The HarmonyOS version of Alipay on the Pura80 series achieves a 50% faster card swiping speed compared to the previous generation.

=== Imagery ===
The Pura 80 Ultra features a 1-inch RYYB sensor with ultra-high dynamic range imaging for its primary camera, compatible with a dual telephoto lens system. Software features include AI-assisted composition, intelligently recommending framing options, and an ultra-clear panorama mode, which stitches together three wide-angle images to produce high-quality panoramic shots.

Additionally, the Ultra variant introduces Huawei's customisable color palette feature for the camera, alongside AI-powered glare reduction technology. Richard Yu stated that the Pura 80 series incorporates "the most expensive camera module ever used." The repair price indicates that the telephoto module alone costs 2,899 yuan.

== Response ==
QuickTech reported that sales figures indicated that the smartphone series faced considerable pressure at launch compared to the preceding Pura 70 series. Within less than a month of launch, the price was dropped by ¥800, with Huawei thereby hoping to increase sales of the new HarmonyOS devices.

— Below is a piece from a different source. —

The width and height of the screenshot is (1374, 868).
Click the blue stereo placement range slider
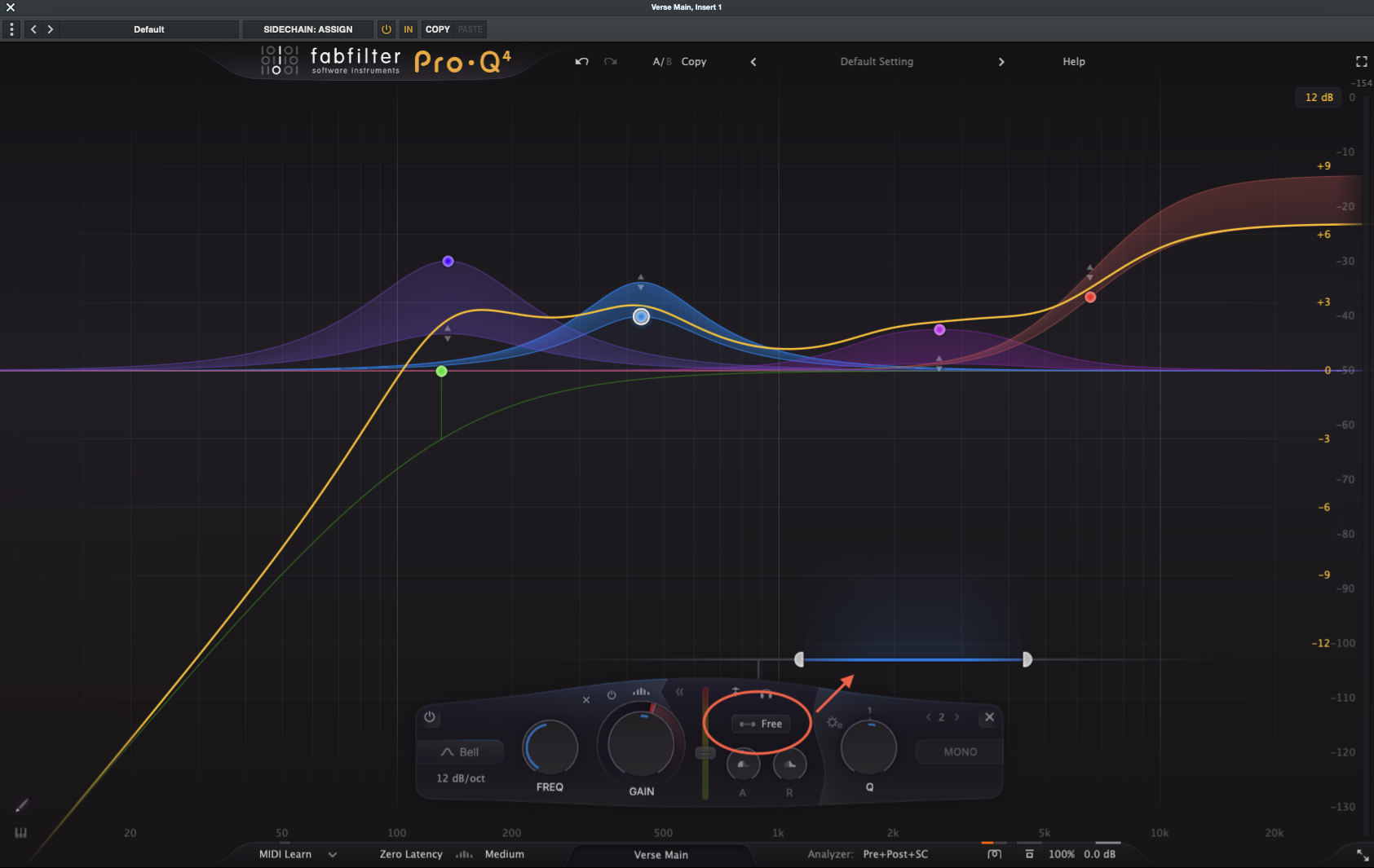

A report by Reuters on the launch of the Pura 80 series on 11 June 2025 mentioned that many internet users (for example on the microblogging platform Weibo) were interested in the launch because they see Huawei smartphones as defying US sanctions. User reactions were reported as being mixed, however: many praised the camera capabilities of the smartphone and its sleek design; other internet users complained about the high prices.